- _DOCUMENT EXTRACT_
>>>>
1. I don't think the type of ammunition would have any effect apart from elevation change; which can be easily compensated for on the rear sight.
2. .... is right on the type of ammo not affecting windage to any large degree.
3. There should be very little if any windage correction necessary between Ammo types.  Differences in ammunition generally result in elevation changes due to differences in Velocity, but that doesn't affect windage
4. My point originally was that the myth of who shoots what was just that, a myth.
5. It never fails that a slower load with the same weight bullet will shoot high (counter-intuitive. I know) and off center.
6. Typically off a rest the slower rounds will shoot lower simply because of the trajectory's decay.


Ok, please take a minute to absorb this... It is probably the simplest explanation I can find... I will expand on it...
<<<<
- _INFORMATION PROVIDED_
>>>>
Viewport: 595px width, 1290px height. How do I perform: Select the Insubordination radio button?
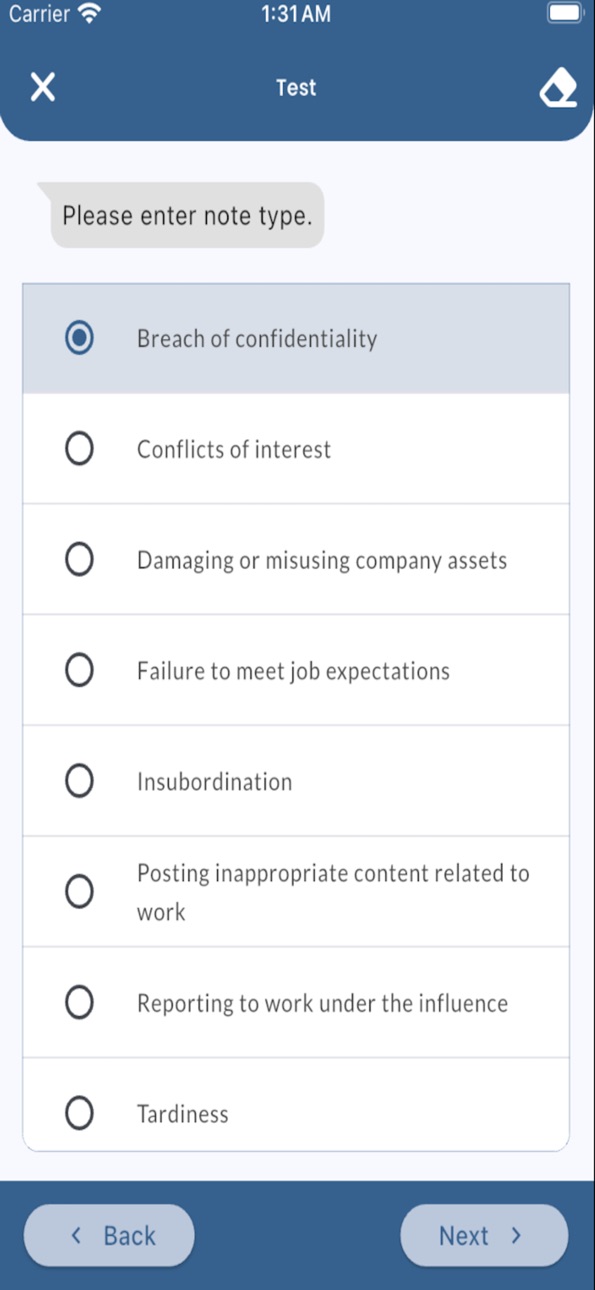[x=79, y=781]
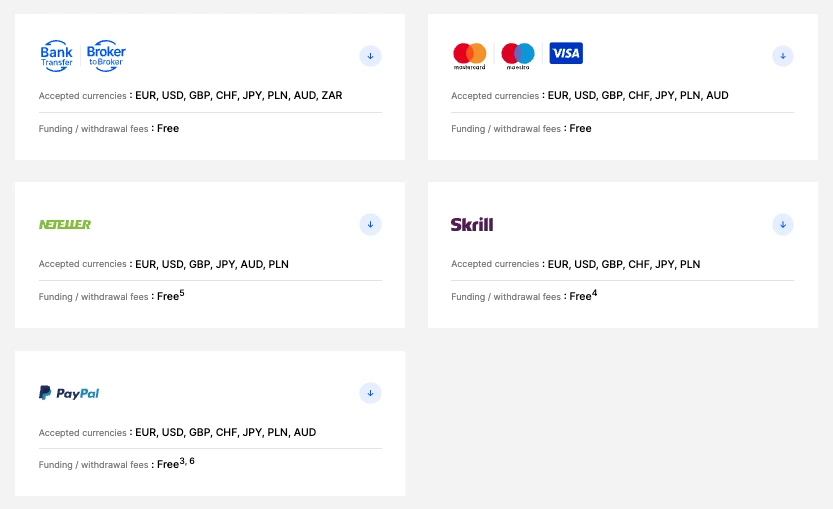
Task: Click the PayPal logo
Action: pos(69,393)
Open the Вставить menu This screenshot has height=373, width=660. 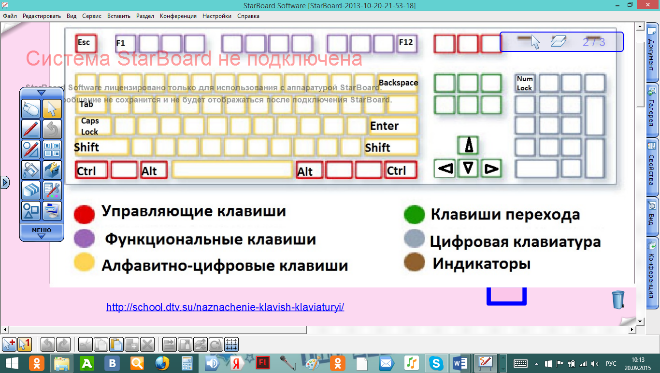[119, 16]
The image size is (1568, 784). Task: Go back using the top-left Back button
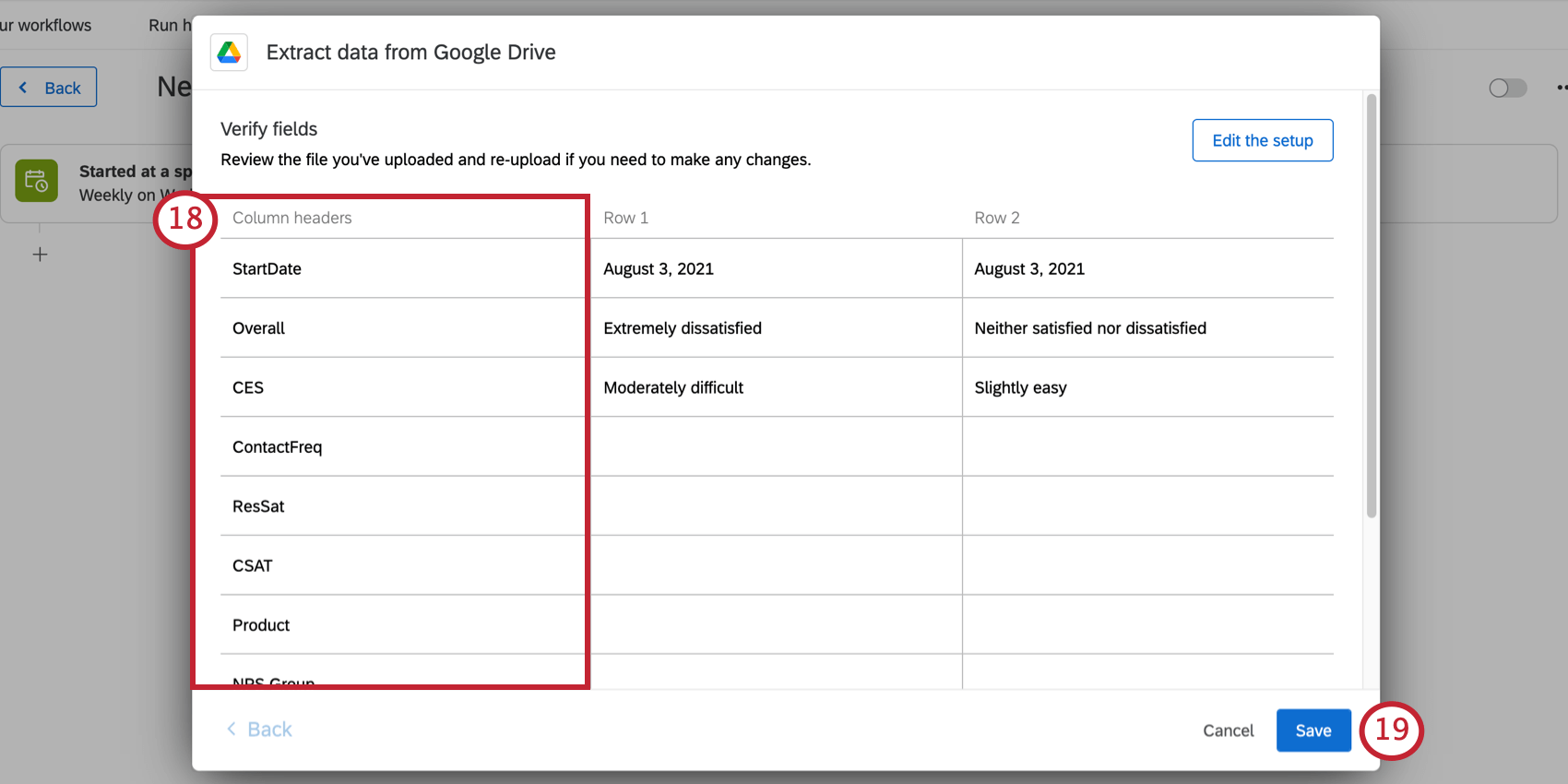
<<<<
- _REQUEST_
Can you give the ammunition discussion again, starting at "3. There should" and ending at "the trajectory's decay.", but replace "myth" with "legend"? The rows aren't needed for this.

- _TASK RESULT_
3. There should be very little if any windage correction necessary between Ammo types.  Differences in ammunition generally result in elevation changes due to differences in Velocity, but that doesn't affect windage
4. My point originally was that the legend of who shoots what was just that, a legend.
5. It never fails that a slower load with the same weight bullet will shoot high (counter-intuitive. I know) and off center.
6. Typically off a rest the slower rounds will shoot lower simply because of the trajectory's decay.